It is therefore important that we continue to maintain that programme at the highest possible level and standard. What steps has the Department of Health taken to monitor and protect that service in the context of the Health and Social Care Act and significant changes to health services? Is the department monitoring whether the programme continues to be adequately funded and whether, when their children have been diagnosed as deaf, parents continue to experience a joined-up service between public health and the NHS? Will the existing quality assurance programme continue to include both diagnosis and follow-up interventions in audiology services, the latter being as critical as the former? It is vital that we do not take our eyes off the ball and let the service wither away, so I would welcome the Minister’s assurance on that point. If the noble Baroness, Lady Jolly, cannot give us a response today, perhaps she will see that someone from the department writes to me.
I also highlight the need for health services to be more accessible to deaf young people. The National Deaf Children’s Society’s youth advisory board spent the past year working on a new campaign to improve deaf awareness in health professionals. I understand that it hopes to launch that campaign, called “My life, my health”, early next year. Deaf young people have provided NDCS with numerous examples of poor practice. We have heard of some already. One deaf girl had missed several appointments at her GP because she is unable to hear her name being called. She has now, ironically, been given a final warning not to miss any more appointments. Another deaf person aged 18 no longer wants to rely on her family to access information. She told NDCS:
“My family and friends are fed up with coming with me to help with my communication support”,
but until and unless action is taken to ensure that this information is given in an accessible way, she will continue to be unable to access appointments independently.

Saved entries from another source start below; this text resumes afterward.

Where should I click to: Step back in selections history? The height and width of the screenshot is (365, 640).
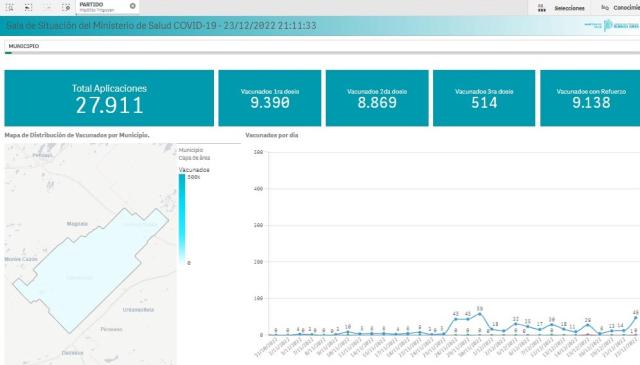click(x=28, y=7)
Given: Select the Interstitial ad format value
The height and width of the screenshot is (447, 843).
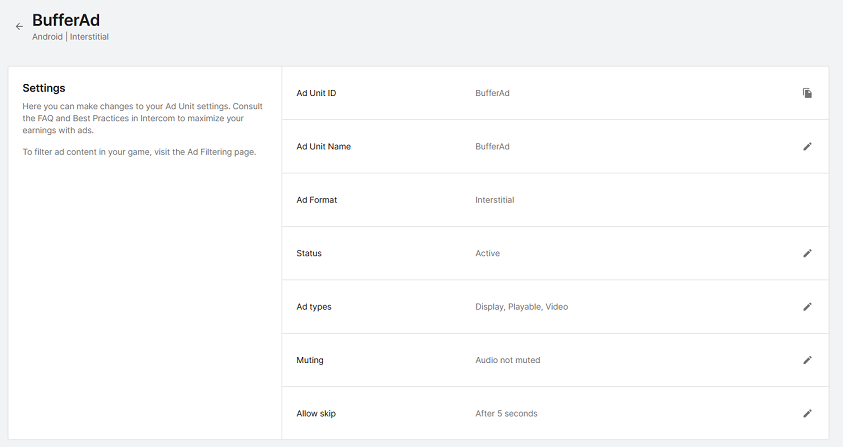Looking at the screenshot, I should pyautogui.click(x=494, y=200).
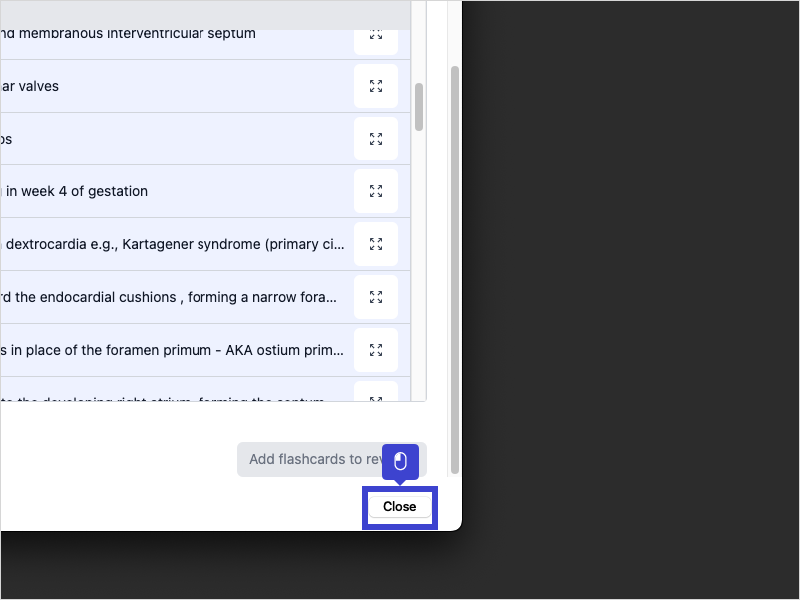Viewport: 800px width, 600px height.
Task: Select the 'membranous interventricular septum' row text
Action: tap(130, 34)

Many will be appalled by both of those examples and the continuing existence of poor practice in delivery of health services to deaf children and young people. Do the Government agree that action is needed to promote deaf awareness among health practitioners as well as the provision of accessible information? Maybe the noble Baroness, Lady Jolly, will urge the Government to support this campaign and its aims.
Finally, I would like to highlight the importance of communications support to families with deaf children. I have tabled an amendment to the Children and Families Bill that would require local authorities to ensure that there is sufficient provision of sign language courses to families with deaf children. There is widespread concern that the current provision is far from sufficient or adequate.
Children cannot develop effective language skills if their families cannot communicate with them. This communication support is vital for the social development as well as the educational development of deaf children. However, where sign language is the best option for the child, too many families are being forced to pay huge sums to learn sign language to be able to communicate at all with their own child.
I am aware that the Department for Education has funded various projects to address these concerns. This funding is certainly welcome and appreciated. Is this leading, however, to the step change in sign language provision that we need? I question whether local authorities truly appreciate and understand all the needs of deaf children.
There needs to be a much stronger expectation on local authorities that support on sign language will be provided to families if they need it. We would now regard it as unacceptable if local authorities did not provide short breaks for families with disabled children. Many believe that the Government need to act to make it equally unacceptable for local authorities not to provide support for families wishing to learn sign language.
I hope that the Government will give my amendment to the Children and Families Bill the strongest consideration when it comes for debate before the House. I look forward very much to hearing what the noble Baroness, Lady Jolly, says in her reply.
Lord Rogan (UUP)
My Lords, I, too, thank the noble Lord, Lord Hunt of Kings Heath, for initiating this important debate. In our modern society we excel when it comes to discussing rights, but my experience is that we are usually better at discussing them than doing anything about them.
In this media-driven era, there is a natural temptation and pressure upon government and its agencies to satisfy the rights of those who are most adept at securing air time, and media interest, rather than the rights of those who are most in need. Deafness is nothing new. It is clearly an issue which affects a significant number of people. In Northern Ireland alone, there are more than 200,000 people who are deaf or hard of hearing. That is 15% of people living in Northern Ireland; a significant proportion of the population—and no doubt a rising proportion, given the increasing numbers of people who are living well into old age. I find it perplexing, therefore, given the scale of the issue and society’s familiarity with it, that we seem to fail so miserably at even the basics of providing adequate access to public services, let alone equality of access.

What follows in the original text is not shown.